Introduce new API in resolvelib to Optimize Pip's Dependency Resolution #12497

notatallshaw · 2024-01-30T02:01:07Z

What's the problem this feature will solve?

Pip's dependency resolution process, particularly in complex backtracking scenarios, currently faces performance issues due to repetitive calculations, leading to O(n^2) complexity. This issue arises when checking if a "name" is part of a cause but also hinders the implementation of more complex checks, as they would slow down simple backtracking scenarios.

Describe the solution you'd like

The solution proposes adding a new abstract method, filter_unsatisfied_names, in resolvelib, to be implemented by Pip. This method is designed to work alongside the existing get_preference method, refining the backtracking process during dependency resolution.

filter_unsatisfied_names pre-filters unsatisfied names before they are processed by get_preference.
Unlike get_preference, which is called once for each name, filter_unsatisfied_names is called only once per backtracking round.
All unsatisfied names are provided to filter_unsatisfied_names, in contrast to get_preference, which receives one name at a time.
Hence filter_unsatisfied_names is able to short-circuiting checks.
And filter_unsatisfied_names can determine if multiple names are important to backtrack on simultaneously.

Alternative Solutions

Enhancing get_preference: Improvements to this method could offer some benefits, but it would struggle to enable complex backtracks without imposing performance penalties on simple backtracks.
Implementing Caching: While caching can reduce redundant work, it might lead to increased memory usage and added complexity.

Additional context

I am not tied to the name filter_unsatisfied_names or even to this specific approach, as long as it's possible to filter unsatisfied names more than one at a time.

A PR is open on the resolvelib side, but it is unlikely to ever be merged without buy-in from Pip maintainers: sarugaku/resolvelib#145

Code of Conduct

I agree to follow the PSF Code of Conduct.

The text was updated successfully, but these errors were encountered:

pfmoore · 2024-01-30T07:03:23Z

Two points here.

I don’t see anything in the linked resolvelib discussion suggesting that they are waiting for “buy-in from pip maintainers”. But if it helps, I’m happy to say we should use the method if it’s implemented in resolvelib.
This isn’t about naming, but I don’t know what it means for a name to be “unsatisfied”. I assume the resolvelib PR will be updated to document the meaning of this term before it’s approved.

notatallshaw · 2024-01-30T07:19:28Z

I don’t see anything in the linked resolvelib discussion suggesting that they are waiting for “buy-in from pip maintainers”. But if it helps, I’m happy to say we should use the method if it’s implemented in resolvelib.

Pip is the main driver of the resolvelib.

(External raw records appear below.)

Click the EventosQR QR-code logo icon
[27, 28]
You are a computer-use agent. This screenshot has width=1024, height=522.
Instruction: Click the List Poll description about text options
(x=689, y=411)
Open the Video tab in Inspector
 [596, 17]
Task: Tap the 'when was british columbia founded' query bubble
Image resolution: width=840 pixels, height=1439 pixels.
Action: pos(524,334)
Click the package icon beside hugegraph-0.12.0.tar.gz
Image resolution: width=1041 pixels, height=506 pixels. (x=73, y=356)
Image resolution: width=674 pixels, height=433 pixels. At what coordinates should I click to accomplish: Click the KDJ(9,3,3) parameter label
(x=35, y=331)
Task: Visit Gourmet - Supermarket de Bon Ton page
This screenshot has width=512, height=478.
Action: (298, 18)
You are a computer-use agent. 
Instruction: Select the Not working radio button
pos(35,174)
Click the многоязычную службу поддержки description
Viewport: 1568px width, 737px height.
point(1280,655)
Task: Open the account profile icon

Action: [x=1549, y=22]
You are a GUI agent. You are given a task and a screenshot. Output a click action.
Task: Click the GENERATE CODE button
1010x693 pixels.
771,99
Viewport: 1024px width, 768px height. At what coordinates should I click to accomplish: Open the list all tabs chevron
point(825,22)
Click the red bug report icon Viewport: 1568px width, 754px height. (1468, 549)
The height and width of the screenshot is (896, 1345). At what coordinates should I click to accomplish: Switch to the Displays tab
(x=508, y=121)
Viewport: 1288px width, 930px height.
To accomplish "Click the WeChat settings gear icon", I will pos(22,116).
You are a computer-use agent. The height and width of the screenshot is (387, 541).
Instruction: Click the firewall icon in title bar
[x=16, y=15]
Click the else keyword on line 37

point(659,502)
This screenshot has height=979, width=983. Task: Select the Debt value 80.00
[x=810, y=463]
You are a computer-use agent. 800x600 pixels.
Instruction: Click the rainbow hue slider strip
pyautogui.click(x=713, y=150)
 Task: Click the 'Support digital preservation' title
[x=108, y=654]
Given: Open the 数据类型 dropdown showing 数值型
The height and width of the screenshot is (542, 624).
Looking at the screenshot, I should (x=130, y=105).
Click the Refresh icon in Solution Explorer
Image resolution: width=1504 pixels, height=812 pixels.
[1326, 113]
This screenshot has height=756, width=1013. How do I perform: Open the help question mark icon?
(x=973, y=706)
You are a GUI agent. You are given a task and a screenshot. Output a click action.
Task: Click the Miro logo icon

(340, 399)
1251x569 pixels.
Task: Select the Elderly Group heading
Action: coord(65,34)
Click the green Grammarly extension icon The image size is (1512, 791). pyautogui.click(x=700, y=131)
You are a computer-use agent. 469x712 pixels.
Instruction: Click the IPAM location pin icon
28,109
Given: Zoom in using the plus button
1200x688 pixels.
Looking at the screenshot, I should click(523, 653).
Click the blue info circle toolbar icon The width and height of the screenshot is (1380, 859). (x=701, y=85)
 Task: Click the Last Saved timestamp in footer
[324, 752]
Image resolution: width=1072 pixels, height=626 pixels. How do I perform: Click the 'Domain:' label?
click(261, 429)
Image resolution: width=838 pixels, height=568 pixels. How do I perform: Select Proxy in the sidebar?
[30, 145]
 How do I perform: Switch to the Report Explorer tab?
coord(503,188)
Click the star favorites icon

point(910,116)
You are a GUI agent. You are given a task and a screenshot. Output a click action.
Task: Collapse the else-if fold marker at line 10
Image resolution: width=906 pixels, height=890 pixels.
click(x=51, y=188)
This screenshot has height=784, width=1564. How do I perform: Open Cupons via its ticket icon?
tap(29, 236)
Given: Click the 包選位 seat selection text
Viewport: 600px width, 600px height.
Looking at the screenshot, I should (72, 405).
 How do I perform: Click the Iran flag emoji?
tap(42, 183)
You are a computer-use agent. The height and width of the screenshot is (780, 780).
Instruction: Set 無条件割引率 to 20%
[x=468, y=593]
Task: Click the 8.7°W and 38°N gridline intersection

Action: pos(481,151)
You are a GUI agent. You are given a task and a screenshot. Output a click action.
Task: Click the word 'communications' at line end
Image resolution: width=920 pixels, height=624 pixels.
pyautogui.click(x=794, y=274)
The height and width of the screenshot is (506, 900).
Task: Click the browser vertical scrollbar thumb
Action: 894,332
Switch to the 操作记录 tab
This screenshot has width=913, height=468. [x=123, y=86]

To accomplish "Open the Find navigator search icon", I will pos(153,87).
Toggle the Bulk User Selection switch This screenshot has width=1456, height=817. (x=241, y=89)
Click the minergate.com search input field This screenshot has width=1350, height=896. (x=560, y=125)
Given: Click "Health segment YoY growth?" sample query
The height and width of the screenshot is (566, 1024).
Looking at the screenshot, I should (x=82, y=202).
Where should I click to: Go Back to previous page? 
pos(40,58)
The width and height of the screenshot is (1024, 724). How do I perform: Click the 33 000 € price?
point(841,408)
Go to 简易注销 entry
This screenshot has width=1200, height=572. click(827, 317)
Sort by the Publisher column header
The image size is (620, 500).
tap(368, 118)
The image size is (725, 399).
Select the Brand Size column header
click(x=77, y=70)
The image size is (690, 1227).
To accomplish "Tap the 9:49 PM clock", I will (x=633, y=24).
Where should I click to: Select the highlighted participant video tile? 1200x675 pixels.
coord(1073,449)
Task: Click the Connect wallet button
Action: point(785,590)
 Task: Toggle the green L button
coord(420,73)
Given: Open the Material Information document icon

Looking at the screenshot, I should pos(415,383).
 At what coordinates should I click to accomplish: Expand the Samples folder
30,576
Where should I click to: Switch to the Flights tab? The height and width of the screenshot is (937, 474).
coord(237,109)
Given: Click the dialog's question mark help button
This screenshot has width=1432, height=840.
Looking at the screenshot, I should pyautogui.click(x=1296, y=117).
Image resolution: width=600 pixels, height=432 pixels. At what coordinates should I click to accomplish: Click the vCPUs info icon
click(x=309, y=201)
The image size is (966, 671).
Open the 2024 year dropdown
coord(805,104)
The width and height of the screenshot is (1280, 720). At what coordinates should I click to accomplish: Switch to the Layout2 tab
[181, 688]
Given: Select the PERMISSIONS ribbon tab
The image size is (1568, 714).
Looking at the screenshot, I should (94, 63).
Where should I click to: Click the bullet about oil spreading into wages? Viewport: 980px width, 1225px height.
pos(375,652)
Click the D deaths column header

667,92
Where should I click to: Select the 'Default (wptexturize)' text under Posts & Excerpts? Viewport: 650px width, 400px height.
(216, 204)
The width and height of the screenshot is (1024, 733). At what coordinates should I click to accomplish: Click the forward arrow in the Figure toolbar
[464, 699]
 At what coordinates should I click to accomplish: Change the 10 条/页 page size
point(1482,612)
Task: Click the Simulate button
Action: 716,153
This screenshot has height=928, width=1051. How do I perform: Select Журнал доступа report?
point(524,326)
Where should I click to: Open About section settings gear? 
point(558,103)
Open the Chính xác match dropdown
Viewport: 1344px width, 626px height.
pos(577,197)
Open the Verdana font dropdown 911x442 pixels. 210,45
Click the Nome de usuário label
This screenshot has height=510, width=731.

And this tagently related issue (different problem, possibly same solution), has been waiting on feedback from Pip maintainers: sarugaku/resolvelib#134. So I don't see how this would be any different.

This isn’t about naming, but I don’t know what it means for a name to be “unsatisfied”. I assume the resolvelib PR will be updated to document the meaning of this term before it’s approved.

I would gladly take another suggestion on a name, it's simply a reference to the existing variable unsatisfied_names: https://github.com/sarugaku/resolvelib/blob/main/src/resolvelib/resolvers.py#L422 Which is the name of all dependencies which do not yet have a satisfying solution.

Happy to fill out the docstring to explain that in more detail.

pfmoore · 2024-01-30T10:44:14Z

And this tagently related issue (different problem, possibly same solution), has been waiting on feedback from Pip maintainers

I added a comment on that issue.

As I said, it’s not about names. What I want is a user-facing explanation of the term “unsatisfied”. Something that will let future pip maintainers review and maintain this function without needing to read and understand the resolvelib code.

I have to say, I’m struggling to understand why this is so hard to get across. The whole point of having a separate library for the resolver is so that pip only needs to interact with a clear, documented API. I’m not being obtuse here -I genuinely do not know what it means for a name to be “unsatisfied”.

Which is the name of all dependencies which do not yet have a satisfying solution.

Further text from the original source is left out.